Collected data
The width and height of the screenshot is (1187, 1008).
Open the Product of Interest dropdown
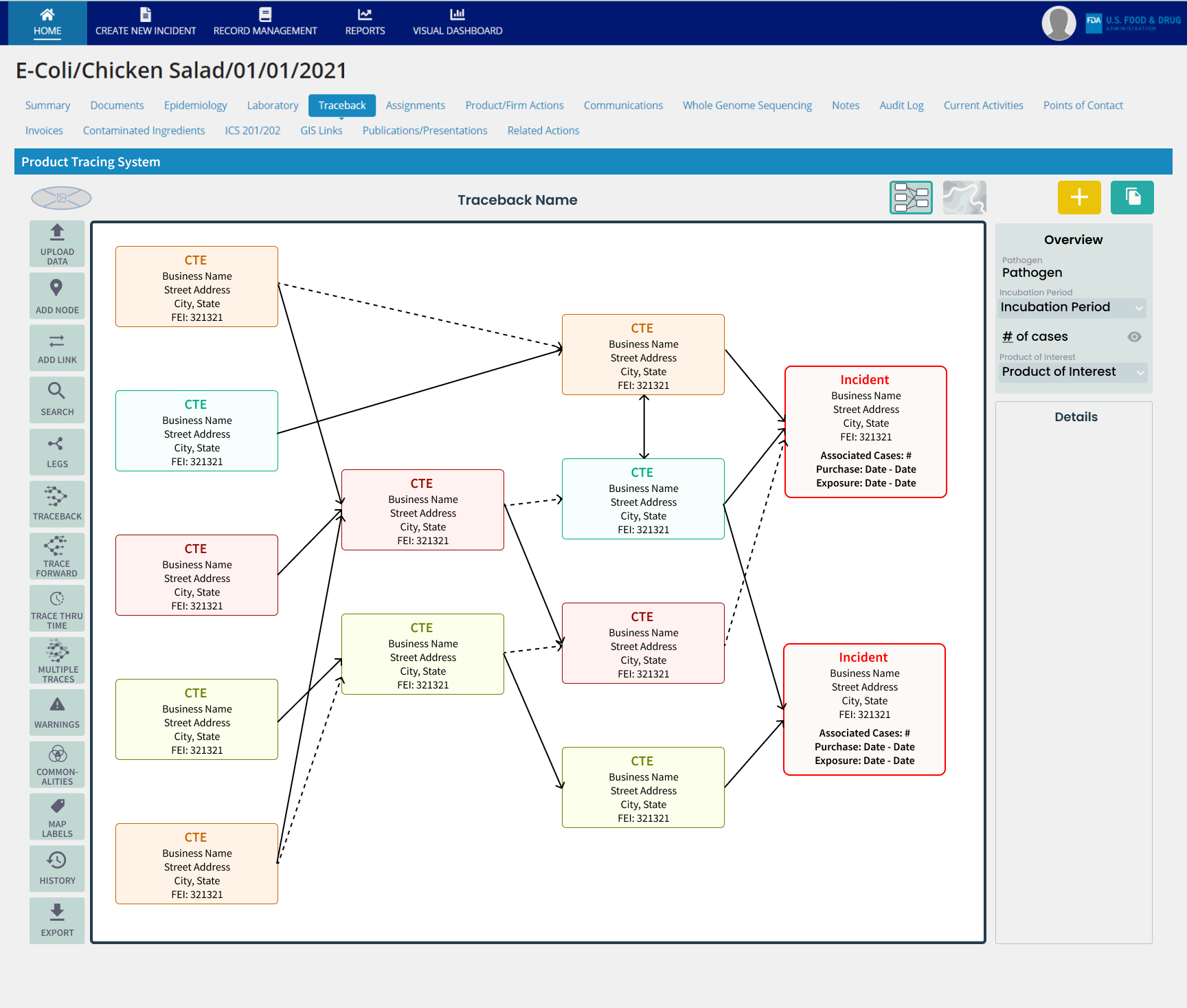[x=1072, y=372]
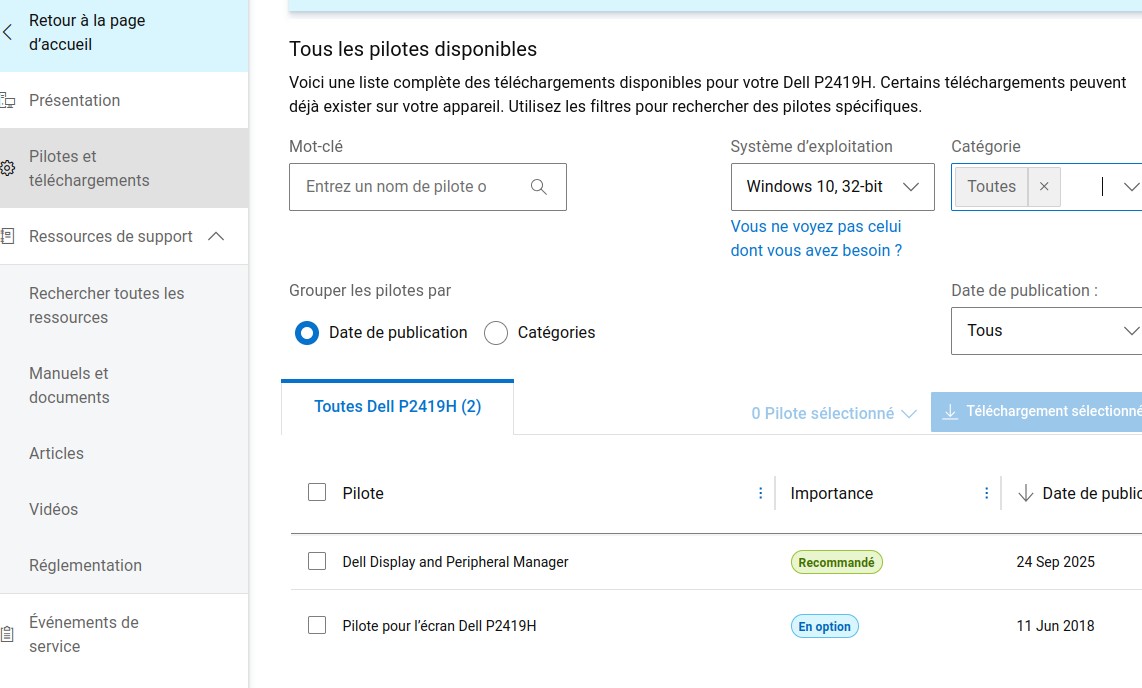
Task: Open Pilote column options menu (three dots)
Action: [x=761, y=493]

- WHAT THE EXERCISE ASKS
Transcribe all of the data above word for word, leaving out the pictures.

- TASK SOLUTION
The width and height of the screenshot is (1187, 1008).
Open the Product of Interest dropdown
[x=1072, y=372]
Task: Open Pilote column options menu (three dots)
Action: [x=761, y=493]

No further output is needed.